Vamos agora entrar no cenário pós-crise e entender o que é possível prever. Já identificamos o perfil base do consumidor de 2020. O que há de novo no período pós-crise? Será uma era com funcionamento econômico diferente ao que estávamos nos acostumando. Segundo o economista do Data Zap, Danilo Igliori, novas perspectivas de moradia se darão.
O mercado da MJ Imóveis está principalmente no bairro de Moema, com público de classe média e classe alta. Que tipo de localização o público economicamente ativo poderá preferir? Vale lembrar que o processo que a população estava vivendo era de uma redescoberta dos espaços públicos. O mercado imobiliário estava se direcionando para a compactação e centralização dos imóveis para dar a oportunidade de convivência pública. Porém uma vez que a vida social em espaços públicos está comprometida, o que será valorizado é o local em que se poderá viver e conviver de fato. As estatísticas mostram que uma boa fatia do mercado seguirá a tendência de ter um espaço privado maior para estar com a família e amigos de forma mais confortável e ter cômodos melhores para o isolamento social. Evitar aglomerações em transportes é essencial, o que induz a população a morar mais próxima ao trabalho para fazer o uso de meios de locomoção individuais ou então fazer a escolha do home office, excluindo a necessidade do uso de transportes públicos.
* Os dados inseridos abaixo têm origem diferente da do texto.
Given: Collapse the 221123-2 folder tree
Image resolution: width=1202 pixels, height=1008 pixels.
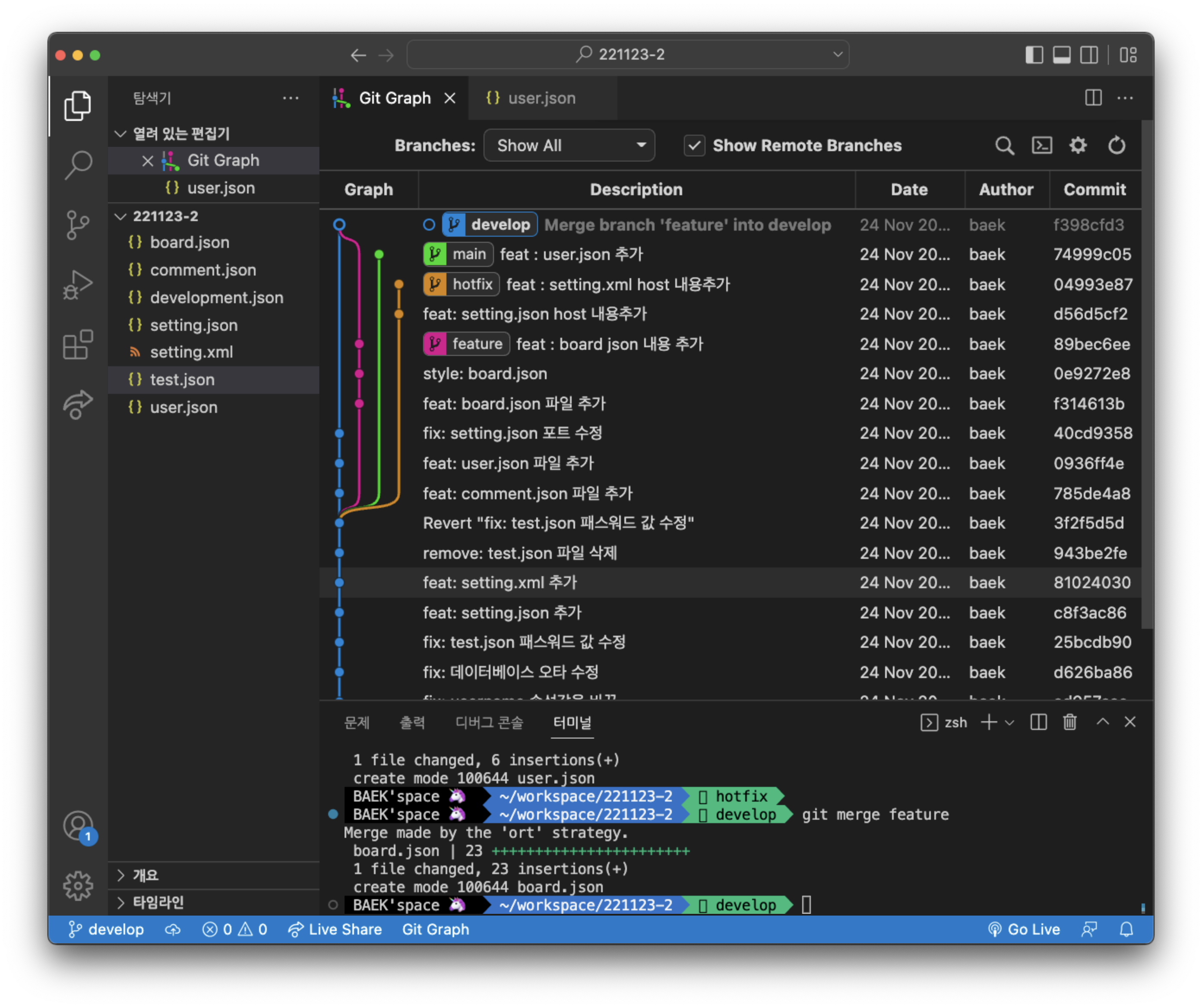Looking at the screenshot, I should [x=165, y=216].
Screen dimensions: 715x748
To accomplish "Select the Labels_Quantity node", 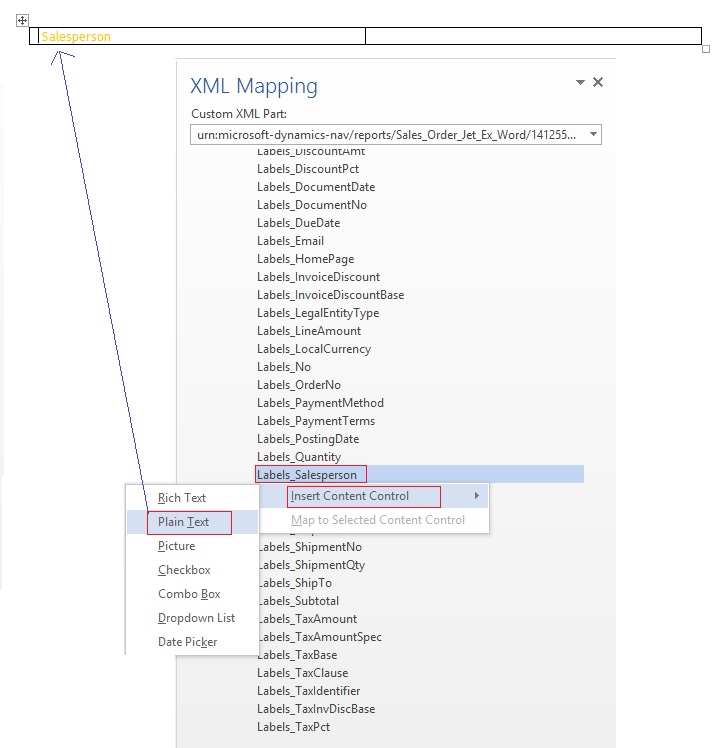I will point(299,457).
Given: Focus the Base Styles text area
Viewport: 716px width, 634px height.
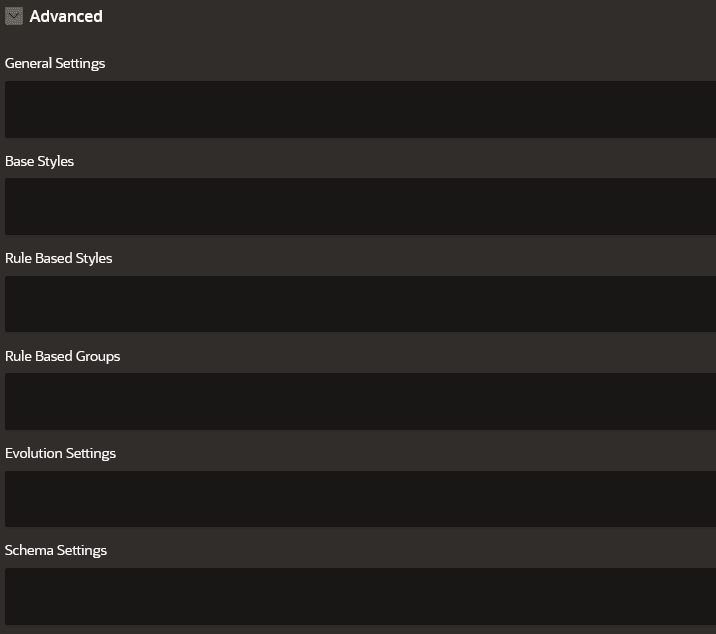Looking at the screenshot, I should [x=360, y=206].
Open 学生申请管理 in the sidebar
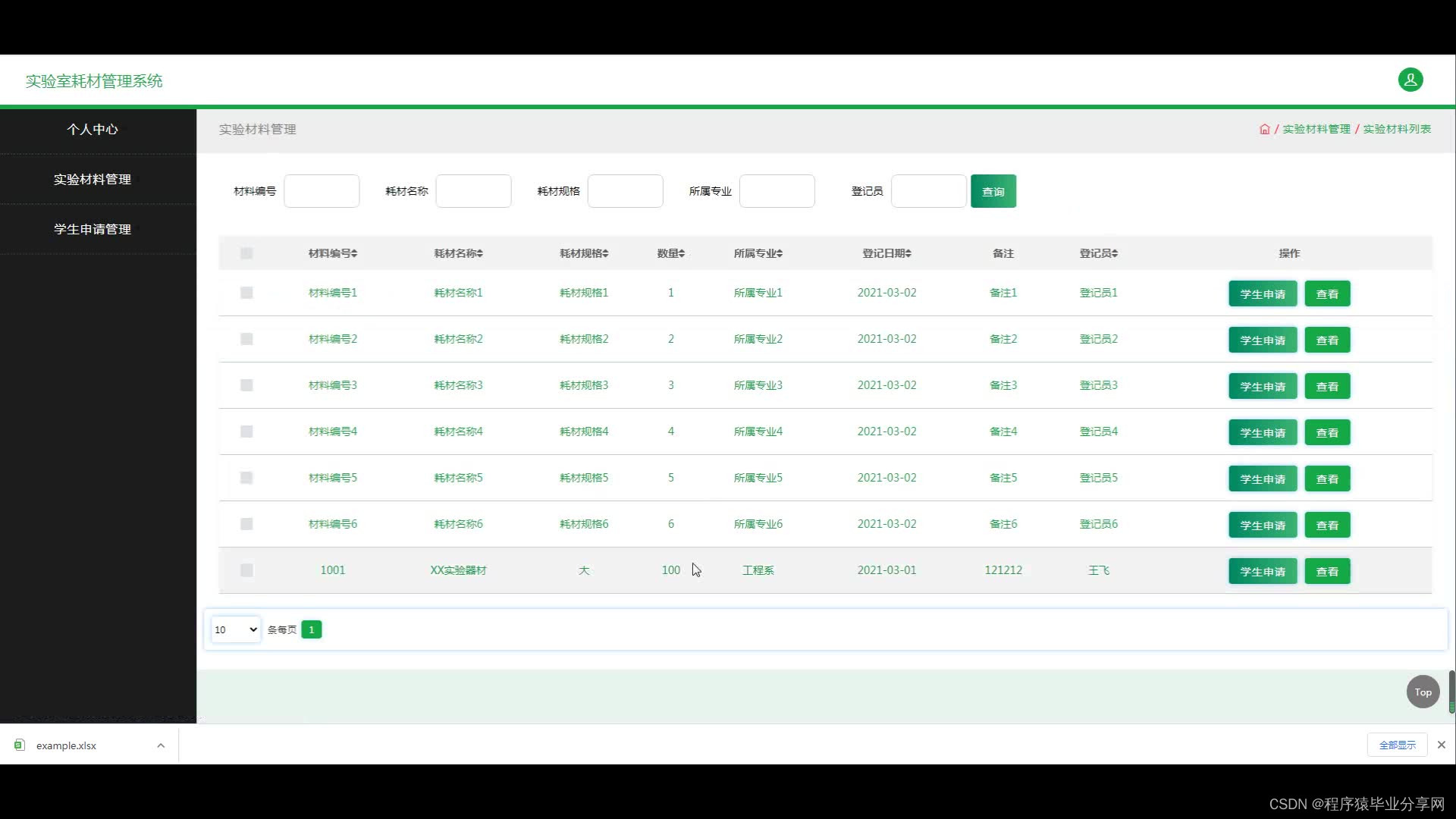Image resolution: width=1456 pixels, height=819 pixels. pyautogui.click(x=93, y=229)
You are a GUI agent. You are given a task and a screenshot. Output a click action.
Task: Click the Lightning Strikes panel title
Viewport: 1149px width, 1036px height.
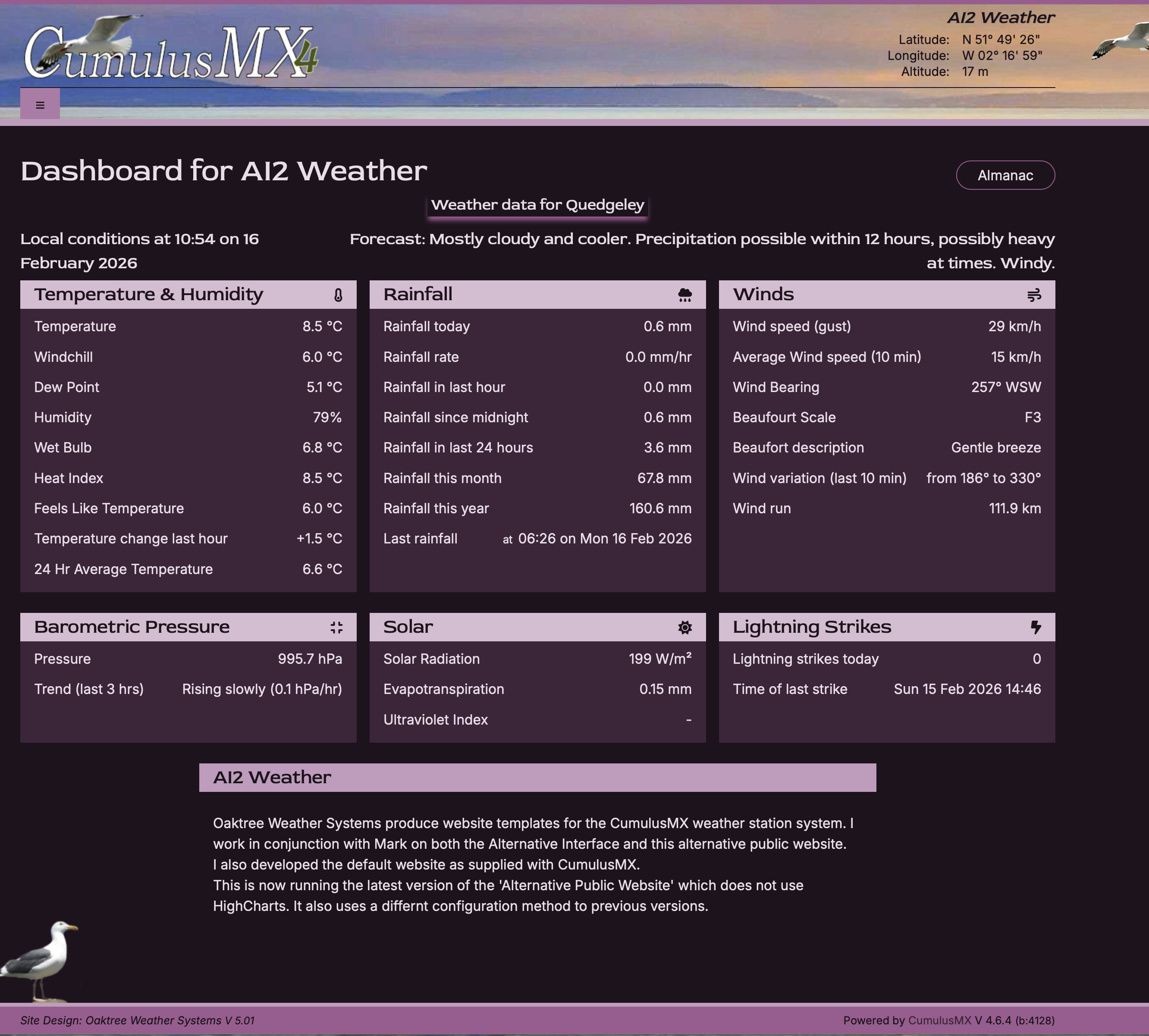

A região do Parque Ibirapuera é uma área extremamente procurada para moradia. Estar perto do Parque é uma grande vantagem para praticar exercícios entorno à natureza e para momentos de lazer. O custo de locações de imóveis na região do Ibirapuera chega a ser 50% maior do que nas ruas do bairro de Moema que estão a distâncias maiores deste grande conhecido da cidade. Faz sentido continuar pagando uma moradia de alto custo por ter comodidades como centros turísticos, metrô, parques e centros empresariais por perto? A tendência é que imóveis maiores em regiões não tão valorizadas pelo que há no entorno, sejam mais procurados e mais valorizados pelas vantagens dos espaços internos. Varandas grandes serão cada vez mais exigidas assim como casas com quintal. Meios de locomoção como metrô podem não serem mais essenciais como eram antes.
O mundo sempre muda após uma grande crise e o importante é estar preparado para vivenciar as novas experiências que o mercado trará. Proprietários de imóveis, possíveis compradores, locatários e corretores de imóveis terão um novo cenário para se adaptar!